SELECTED EXCERPT →
Whisky by Aeneas MacDonald
Author:Aeneas MacDonald
Language: eng
Format: epub
Publisher: Birlinn
One of a set of six contemporary postcards satirising the work of the experts of the Royal Commission on Whiskey. Thomson’s mother was a staunch temperance advocate but, more than one hundred years on, the image bears a striking resemblance to a well-known whisky writer!
As the century progressed, however, it became obvious that these definitions could not be adhered to. By the ’70s it could no longer be concealed that much of the barley used in making Scotch whisky was grown abroad. This was a grave breach with tradition, for as early as 1703 the bailies of Strath Spey decreed that aqua vitae was to be brewed only from malt grown in the locality.
The introduction of patent-still distilling had an even more disturbing effect in the art of whisky-making. For if a patent-still spirit was a whisky, then where was the line to be drawn? Only by wresting the name ‘whisky’ violently from its earlier, well-established meaning could it be applied to the neutral, ‘silent’, flavourless product of the patent-still. Adam Young in his Distillery Instructions18 refuses the name whisky to patent-still spirits; as late as 1890 it was widely and authoritatively denied.

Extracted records

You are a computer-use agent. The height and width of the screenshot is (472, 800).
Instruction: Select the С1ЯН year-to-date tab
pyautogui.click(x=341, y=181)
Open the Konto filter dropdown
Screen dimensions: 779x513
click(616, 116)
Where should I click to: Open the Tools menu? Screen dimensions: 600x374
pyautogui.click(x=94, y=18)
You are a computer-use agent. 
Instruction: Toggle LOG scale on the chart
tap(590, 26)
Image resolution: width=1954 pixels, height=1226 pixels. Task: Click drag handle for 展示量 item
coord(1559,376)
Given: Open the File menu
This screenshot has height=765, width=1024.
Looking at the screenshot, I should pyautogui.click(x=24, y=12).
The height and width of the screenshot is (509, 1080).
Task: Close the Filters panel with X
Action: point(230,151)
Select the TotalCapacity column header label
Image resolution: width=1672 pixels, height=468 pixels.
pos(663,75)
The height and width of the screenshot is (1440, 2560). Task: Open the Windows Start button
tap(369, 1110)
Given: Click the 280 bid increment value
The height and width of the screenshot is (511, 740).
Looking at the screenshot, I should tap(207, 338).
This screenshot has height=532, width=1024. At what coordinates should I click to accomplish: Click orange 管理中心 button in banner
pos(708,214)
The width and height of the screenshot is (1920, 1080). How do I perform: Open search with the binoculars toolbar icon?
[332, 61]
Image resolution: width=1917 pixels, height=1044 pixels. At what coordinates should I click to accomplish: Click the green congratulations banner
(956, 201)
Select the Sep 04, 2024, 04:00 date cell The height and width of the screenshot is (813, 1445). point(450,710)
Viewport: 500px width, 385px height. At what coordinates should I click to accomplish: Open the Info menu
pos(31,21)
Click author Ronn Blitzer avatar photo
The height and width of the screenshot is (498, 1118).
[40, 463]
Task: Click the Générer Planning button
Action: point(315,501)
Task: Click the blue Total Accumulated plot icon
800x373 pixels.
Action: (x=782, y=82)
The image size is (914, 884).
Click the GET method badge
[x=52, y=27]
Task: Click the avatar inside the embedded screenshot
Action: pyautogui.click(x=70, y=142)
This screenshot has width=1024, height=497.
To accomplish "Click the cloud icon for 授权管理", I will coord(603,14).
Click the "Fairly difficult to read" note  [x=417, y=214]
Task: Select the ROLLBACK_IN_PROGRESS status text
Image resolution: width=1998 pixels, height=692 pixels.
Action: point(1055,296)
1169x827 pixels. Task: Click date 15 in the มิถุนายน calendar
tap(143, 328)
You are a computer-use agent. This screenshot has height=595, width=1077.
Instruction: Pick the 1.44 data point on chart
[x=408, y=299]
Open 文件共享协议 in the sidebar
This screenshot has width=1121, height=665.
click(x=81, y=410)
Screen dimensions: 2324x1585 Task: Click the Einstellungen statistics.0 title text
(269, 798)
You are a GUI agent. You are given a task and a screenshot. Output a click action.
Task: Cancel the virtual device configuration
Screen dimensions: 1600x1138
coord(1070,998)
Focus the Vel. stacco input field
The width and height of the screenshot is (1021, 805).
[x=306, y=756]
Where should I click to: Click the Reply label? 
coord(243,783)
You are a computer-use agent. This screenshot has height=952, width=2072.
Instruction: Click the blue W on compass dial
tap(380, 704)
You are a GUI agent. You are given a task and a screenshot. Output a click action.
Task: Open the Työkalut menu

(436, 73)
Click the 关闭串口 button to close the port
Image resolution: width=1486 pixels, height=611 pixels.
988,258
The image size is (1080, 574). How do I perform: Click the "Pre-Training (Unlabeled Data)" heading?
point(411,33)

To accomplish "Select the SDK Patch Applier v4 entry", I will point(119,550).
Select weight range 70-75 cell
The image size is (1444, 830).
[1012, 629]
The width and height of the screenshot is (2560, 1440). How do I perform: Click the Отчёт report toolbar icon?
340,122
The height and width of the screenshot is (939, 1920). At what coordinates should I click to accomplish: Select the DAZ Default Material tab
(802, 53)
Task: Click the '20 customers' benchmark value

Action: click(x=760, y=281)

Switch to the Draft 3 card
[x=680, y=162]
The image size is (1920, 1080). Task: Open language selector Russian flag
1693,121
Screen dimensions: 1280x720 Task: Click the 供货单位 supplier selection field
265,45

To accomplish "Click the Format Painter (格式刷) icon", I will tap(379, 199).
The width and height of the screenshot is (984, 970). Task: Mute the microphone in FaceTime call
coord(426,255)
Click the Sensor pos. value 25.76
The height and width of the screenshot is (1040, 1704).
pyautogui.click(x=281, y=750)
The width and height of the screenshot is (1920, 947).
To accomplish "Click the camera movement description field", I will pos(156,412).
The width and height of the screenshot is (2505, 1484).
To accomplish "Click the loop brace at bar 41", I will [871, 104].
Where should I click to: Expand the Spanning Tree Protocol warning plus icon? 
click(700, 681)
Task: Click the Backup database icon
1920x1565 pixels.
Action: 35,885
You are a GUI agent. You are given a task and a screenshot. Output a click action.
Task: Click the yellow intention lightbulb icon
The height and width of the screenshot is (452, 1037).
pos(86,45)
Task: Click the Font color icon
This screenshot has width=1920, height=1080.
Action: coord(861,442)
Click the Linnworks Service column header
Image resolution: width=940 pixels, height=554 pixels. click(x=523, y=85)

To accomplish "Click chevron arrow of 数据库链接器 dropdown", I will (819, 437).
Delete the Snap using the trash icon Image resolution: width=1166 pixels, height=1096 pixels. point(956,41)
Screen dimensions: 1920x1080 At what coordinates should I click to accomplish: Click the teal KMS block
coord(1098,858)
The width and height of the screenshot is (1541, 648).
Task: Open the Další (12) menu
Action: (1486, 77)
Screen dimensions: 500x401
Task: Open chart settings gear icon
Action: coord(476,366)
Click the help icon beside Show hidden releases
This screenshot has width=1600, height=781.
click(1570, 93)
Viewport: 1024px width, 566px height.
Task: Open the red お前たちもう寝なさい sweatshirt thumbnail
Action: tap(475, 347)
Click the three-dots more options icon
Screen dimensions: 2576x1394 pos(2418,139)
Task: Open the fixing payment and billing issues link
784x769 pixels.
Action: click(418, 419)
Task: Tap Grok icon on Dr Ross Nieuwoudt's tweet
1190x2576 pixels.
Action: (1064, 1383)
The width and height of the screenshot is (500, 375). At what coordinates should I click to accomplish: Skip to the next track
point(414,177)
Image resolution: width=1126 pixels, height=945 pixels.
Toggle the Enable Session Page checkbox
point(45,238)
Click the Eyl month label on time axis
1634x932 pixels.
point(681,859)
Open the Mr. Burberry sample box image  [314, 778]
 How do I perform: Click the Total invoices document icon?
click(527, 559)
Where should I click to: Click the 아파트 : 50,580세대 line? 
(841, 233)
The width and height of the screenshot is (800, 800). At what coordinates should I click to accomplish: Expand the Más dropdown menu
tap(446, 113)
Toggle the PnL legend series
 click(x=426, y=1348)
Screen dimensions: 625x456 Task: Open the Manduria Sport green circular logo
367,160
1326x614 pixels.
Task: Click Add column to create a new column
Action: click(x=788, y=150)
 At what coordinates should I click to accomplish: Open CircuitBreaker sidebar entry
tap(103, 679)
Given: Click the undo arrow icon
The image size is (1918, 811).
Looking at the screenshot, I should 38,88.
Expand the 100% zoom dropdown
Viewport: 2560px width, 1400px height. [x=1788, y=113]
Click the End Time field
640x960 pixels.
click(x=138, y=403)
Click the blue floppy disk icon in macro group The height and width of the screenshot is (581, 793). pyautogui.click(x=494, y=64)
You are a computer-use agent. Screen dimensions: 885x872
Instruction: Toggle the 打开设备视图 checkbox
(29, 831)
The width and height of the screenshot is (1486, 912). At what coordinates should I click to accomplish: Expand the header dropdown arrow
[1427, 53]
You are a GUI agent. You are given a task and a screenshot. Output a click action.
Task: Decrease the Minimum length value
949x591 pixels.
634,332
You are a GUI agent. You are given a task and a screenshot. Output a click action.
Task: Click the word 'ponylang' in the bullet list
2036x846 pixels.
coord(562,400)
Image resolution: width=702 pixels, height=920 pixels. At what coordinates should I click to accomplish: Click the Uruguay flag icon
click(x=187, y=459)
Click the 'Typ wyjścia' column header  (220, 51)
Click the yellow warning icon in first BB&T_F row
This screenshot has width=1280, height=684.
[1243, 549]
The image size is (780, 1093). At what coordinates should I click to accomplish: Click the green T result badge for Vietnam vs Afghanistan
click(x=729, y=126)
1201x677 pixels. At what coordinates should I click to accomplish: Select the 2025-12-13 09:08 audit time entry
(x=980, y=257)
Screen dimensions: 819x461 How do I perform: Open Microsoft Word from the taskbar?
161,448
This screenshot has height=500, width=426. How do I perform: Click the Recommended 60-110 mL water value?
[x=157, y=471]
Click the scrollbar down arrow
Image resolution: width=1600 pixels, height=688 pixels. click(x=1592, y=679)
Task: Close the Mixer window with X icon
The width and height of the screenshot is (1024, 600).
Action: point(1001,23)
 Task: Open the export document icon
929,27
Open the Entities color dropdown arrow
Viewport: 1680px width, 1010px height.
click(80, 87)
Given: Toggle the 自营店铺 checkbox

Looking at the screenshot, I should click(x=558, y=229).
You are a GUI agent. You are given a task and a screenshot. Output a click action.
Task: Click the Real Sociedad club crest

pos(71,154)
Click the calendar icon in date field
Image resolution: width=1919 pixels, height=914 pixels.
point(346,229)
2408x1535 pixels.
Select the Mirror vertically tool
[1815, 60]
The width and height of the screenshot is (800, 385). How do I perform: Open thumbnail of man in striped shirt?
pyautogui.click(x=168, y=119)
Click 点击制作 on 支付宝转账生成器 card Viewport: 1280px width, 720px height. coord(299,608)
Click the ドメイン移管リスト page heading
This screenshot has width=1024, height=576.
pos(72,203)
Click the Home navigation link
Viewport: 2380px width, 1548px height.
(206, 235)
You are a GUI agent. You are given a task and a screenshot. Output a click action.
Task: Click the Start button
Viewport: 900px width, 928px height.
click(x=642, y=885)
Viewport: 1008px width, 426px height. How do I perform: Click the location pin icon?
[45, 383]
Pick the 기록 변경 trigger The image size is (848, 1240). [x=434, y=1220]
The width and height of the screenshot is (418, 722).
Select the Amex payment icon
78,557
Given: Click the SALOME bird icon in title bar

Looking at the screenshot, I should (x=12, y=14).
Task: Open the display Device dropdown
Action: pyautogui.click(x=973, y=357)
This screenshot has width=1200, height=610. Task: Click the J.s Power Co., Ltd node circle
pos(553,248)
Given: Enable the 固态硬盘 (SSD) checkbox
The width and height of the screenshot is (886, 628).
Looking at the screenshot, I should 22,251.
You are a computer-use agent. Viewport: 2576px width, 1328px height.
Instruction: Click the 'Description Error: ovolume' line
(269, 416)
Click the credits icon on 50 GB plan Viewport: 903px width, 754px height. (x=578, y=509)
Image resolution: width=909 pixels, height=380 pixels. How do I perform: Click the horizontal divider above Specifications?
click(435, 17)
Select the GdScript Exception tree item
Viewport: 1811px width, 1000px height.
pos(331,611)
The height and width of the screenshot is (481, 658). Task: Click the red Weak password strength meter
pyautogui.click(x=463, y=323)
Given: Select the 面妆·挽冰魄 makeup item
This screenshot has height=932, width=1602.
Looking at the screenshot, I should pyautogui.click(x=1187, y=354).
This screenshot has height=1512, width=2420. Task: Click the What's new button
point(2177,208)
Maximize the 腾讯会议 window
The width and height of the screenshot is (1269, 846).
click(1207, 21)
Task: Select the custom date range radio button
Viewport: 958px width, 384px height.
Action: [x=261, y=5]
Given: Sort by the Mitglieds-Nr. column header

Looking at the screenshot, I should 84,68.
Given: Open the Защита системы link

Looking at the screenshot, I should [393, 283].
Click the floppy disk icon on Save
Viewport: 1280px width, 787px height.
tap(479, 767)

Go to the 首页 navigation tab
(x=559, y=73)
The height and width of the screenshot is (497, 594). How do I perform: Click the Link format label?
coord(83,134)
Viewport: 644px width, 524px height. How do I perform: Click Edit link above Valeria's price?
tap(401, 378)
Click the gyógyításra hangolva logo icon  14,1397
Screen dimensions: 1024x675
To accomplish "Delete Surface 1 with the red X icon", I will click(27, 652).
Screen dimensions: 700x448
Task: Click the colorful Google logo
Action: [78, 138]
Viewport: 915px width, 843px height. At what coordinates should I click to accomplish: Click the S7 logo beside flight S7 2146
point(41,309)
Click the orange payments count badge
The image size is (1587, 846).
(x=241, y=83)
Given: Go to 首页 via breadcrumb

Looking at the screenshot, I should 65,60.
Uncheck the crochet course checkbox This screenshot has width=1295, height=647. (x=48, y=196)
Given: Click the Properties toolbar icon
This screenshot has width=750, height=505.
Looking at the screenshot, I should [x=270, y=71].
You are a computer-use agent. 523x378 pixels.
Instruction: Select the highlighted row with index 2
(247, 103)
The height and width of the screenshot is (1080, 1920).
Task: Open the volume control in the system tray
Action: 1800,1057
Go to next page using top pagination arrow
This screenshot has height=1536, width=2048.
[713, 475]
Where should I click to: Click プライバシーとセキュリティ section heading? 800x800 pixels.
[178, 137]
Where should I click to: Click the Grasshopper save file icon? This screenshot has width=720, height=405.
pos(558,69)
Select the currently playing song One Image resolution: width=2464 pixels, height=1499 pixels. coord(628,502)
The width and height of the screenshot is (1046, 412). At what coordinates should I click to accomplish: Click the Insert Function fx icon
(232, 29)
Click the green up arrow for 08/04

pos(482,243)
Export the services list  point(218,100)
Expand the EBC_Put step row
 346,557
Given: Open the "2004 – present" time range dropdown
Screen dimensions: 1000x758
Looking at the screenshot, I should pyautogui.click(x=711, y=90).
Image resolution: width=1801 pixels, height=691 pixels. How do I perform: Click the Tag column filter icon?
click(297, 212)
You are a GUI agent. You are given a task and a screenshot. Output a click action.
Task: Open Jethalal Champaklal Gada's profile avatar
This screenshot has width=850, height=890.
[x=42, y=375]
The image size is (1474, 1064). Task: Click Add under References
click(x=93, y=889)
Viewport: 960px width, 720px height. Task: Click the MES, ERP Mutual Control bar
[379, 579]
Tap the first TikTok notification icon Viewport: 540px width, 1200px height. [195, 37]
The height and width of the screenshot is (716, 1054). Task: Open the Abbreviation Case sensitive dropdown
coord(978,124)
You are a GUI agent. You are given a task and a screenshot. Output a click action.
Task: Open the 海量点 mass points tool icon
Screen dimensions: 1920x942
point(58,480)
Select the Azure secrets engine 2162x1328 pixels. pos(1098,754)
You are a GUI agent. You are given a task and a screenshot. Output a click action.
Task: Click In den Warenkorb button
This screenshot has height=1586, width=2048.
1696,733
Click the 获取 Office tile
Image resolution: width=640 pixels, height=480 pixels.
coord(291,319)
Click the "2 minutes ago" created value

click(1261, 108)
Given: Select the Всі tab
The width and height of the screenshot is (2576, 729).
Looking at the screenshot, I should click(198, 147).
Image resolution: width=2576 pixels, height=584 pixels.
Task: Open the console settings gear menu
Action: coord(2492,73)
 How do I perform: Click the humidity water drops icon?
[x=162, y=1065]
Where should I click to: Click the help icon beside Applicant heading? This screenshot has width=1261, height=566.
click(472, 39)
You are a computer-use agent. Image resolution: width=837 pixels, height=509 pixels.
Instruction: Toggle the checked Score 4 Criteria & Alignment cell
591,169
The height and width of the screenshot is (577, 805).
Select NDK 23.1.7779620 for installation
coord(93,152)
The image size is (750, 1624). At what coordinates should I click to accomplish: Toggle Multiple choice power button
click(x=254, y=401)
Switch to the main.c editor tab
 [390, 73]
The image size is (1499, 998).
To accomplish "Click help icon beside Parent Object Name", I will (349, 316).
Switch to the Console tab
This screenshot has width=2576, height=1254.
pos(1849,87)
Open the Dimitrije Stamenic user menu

GIVEN PROBLEM A →
Name each person the whisky text mentions by name.
GIVEN PROBLEM B →
Pick up the passage on whisky-making after its final sentence and write on from there.

TASK RESULT A →
Aeneas MacDonald, Thomson, Adam Young

TASK RESULT B →
But the Royal Commission on Whiskey of 1908–1909 opened the dykes to the invading floods of patent-still spirit by defining whisky as ‘a spirit obtained by distillation from a mash of cereal grain, saccarified by the diastase of malt.’ This was comprehensive enough, and sweeping enough. It made no distinction between Scotch and Irish whiskies; it did not stipulate that the grain or malt should be home grown; it did not specify that pot-stills alone were to be used; it did not mention Scotch whisky’s true character as a distillate of a wort made from malt. As one commentator19 has sardonically observed, it was at least something that beetroot, potatoes, and sawdust were eliminated. They may have been by the sagacious Commission but at least one of them, potatoes, is mentioned in an exhibit at the Science Museum, South Kensington, as a source from which whisky can be obtained!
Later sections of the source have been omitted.